- Directed by: John Rebel
- Written by: Roel Reiné Ethan Wiley
- Produced by: Freddie Wong Alicia Martin Roel Reiné Ethan Wiley
- Starring: Katie Lowes Brendan Michael Coughlin Mary Alexandra Stiefvater
- Cinematography: Roel Reiné
- Edited by: Herman P. Koerts
- Music by: Trevor Morris
- Production companies: Wiseacre Films Rebel Film BV
- Distributed by: A-Film Distribution
- Release date: June 4, 2010 (United Kingdom);
- Running time: 80 minutes
- Country: United States
- Language: English
- Budget: $10 million

= Bear (2010 film) =

Bear is a 2010 American natural horror film directed by Roel Reiné (under the pseudonym of John Rebel) and starring Patrick Scott Lewis and Katie Lowes. The film centers on four people who become the target of an extremely aggressive and wrathful grizzly bear.

==Plot==
Businessman Sam, along with his wife Liz, his musician brother Nick, and Nick's girlfriend Christine, drive to their father's birthday dinner in a minivan. Several miles into a back road shortcut, they get a flat tire. With no cellphone signal to call for help, they have to replace the tire themselves. Sam berates Nick for his choice of career, as well as his fling with Christine.

As they are arguing, they are approached by a grizzly bear. Ignoring Nick's efforts to convince the group to calmly leave, Sam kills the bear with his handgun. However, a larger male bear charges at them in revenge. After the group take refuge in their minivan, the bear overturns the vehicle.

After a while, the bear leaves, and they turn the minivan over. But as they start driving, the axles break, stranding them. The group proceeds on foot, but the bear chases them to an out-of-ground pipe. After a while, they leave the pipe to return for their vehicle. The bear ambushes them again, this time catching and killing Christine while the rest helplessly watch.

Nick is convinced the bear is taking out his revenge on them, citing a Native American belief that bears are Shaman's reincarnated spirits and capable of human thoughts and emotion. Sam dismisses this and they plan to trap the bear in the minivan. The trap is sprung, but Nick is nearly killed by the bear, forcing Sam and Liz to release it then retreat back into the vehicle themselves.

Sam opts as a marathon runner to jog the several miles to the restaurant, but when he arrives he is attacked by the bear before he can get help. Meanwhile, Liz tells Nick that she and Sam have been having serious financial troubles which has caused a rift in their marriage. Sam is in debt and under scrutiny for embezzling from his company, which was why he gave their father a Porsche (as the banks wouldn't be able to collect it).
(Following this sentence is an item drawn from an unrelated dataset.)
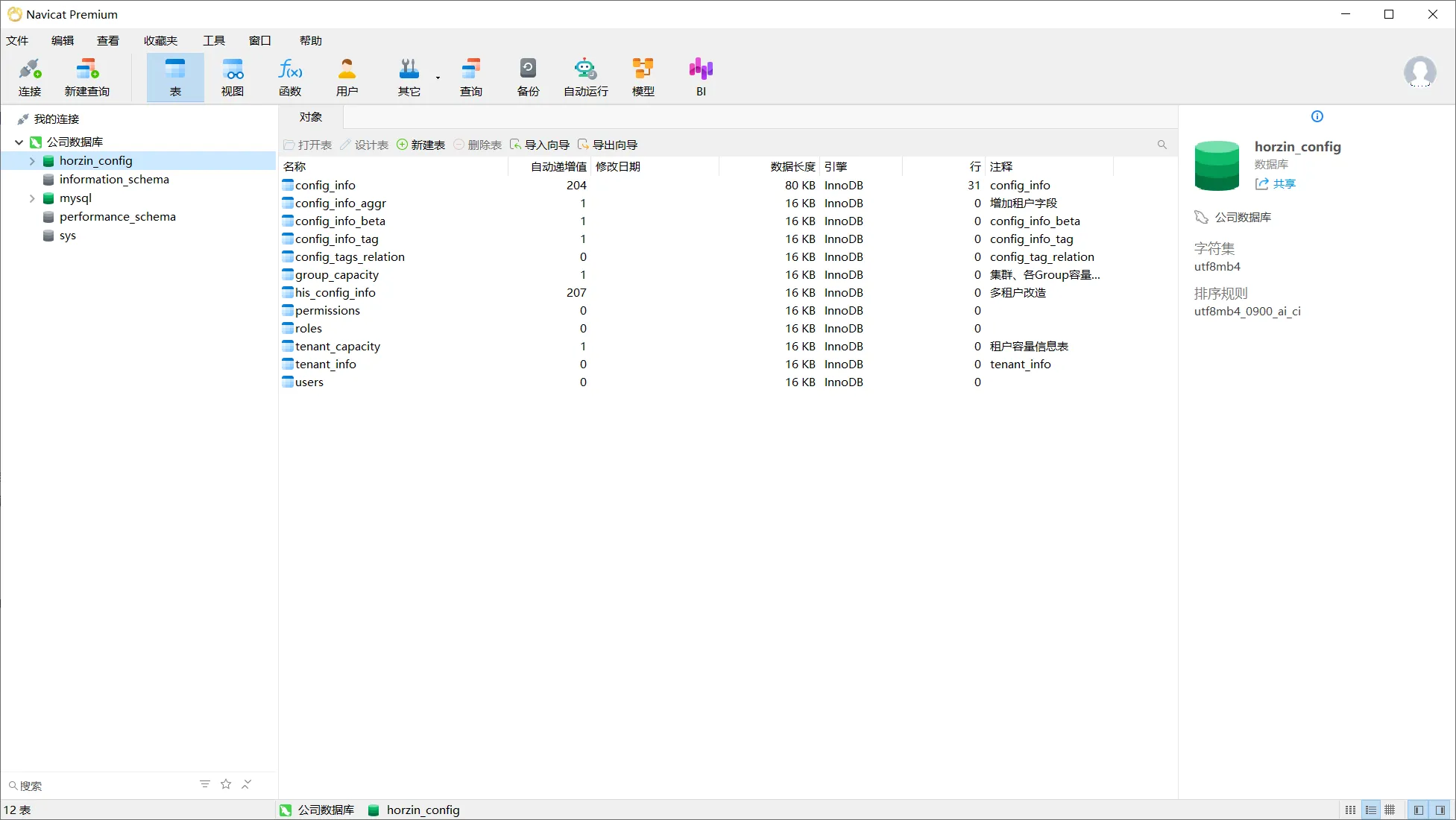Open the 收藏夹 favorites menu

point(161,40)
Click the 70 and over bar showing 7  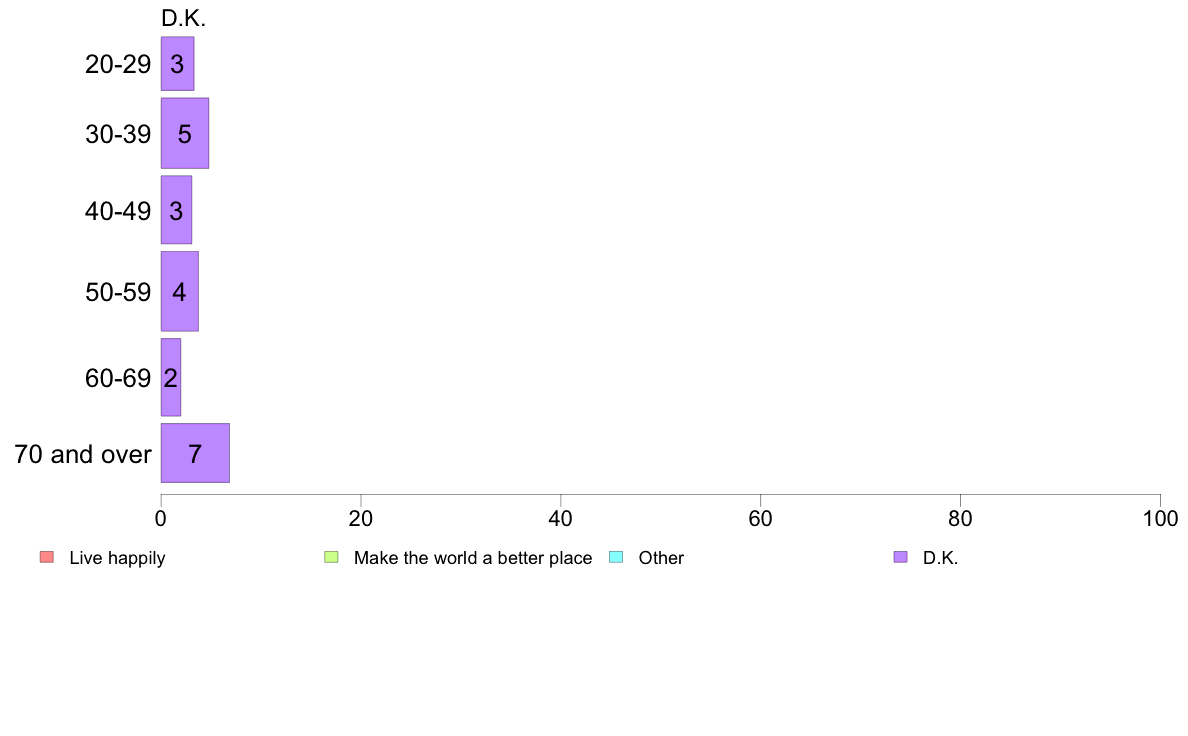click(195, 453)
The bear drags Sam back to the minivan and released him. Nick surmises there must be a reason Sam had been returned, and Liz reveals that she's pregnant. Nick realizes that he is the father, from an affair he and Liz had months prior.

This breaks Sam's heart as Nick realizes the true reason the bear had locked all three of them together; Nick, realizing that Liz might be happier with Sam, offers to sacrifice himself and attack the bear so the other two can escape. As Nick is dying, Sam gives Liz a parting kiss and attempts to attack the bear with a stick, but is killed as well.

The bear then approaches Liz, who sinks to her knees as the bear sniffs her, closing her eyes ready to die. But the attack never comes, and the bear instead leaves her alone, likely having sensed her pregnancy, further acknowledging the Shaman legend. As she begins down the road by herself, the camera turns to the bodies of Sam and Nick lying next to each other and the screen goes black.

==Cast==
- Katie Lowes as Christine
- Mary Alexandra Stiefvater as Liz
- Patrick Scott Lewis as Sam
- Brendan Michael Coughlin as Nick
- The bear was played by “Blue”, an adult male grizzly bear provided by Bear–Necessities Ranch

==Release==
The film was released on DVD on January 1, 2010. It was later re-released that same year both on DVD and Blu-ray by Otter Creek Motion Pictures on September 28.

==Reception==

The film received mostly negative reviews from critics. Digital Retribution gave the film a score of 2.5 out of 5, criticizing the film's poor acting, inane script, unlikable characters and unintentional humor. Dread Central awarded the film a negative score of 2 1/2 out of 5, criticizing the film's long dull stretches, but complimented the film's generation of pathos for the characters during the finale. HorrorNews.net gave the film a negative review, criticizing the film's sloppy production, poor lighting, and weak execution, but complimented the film's acting.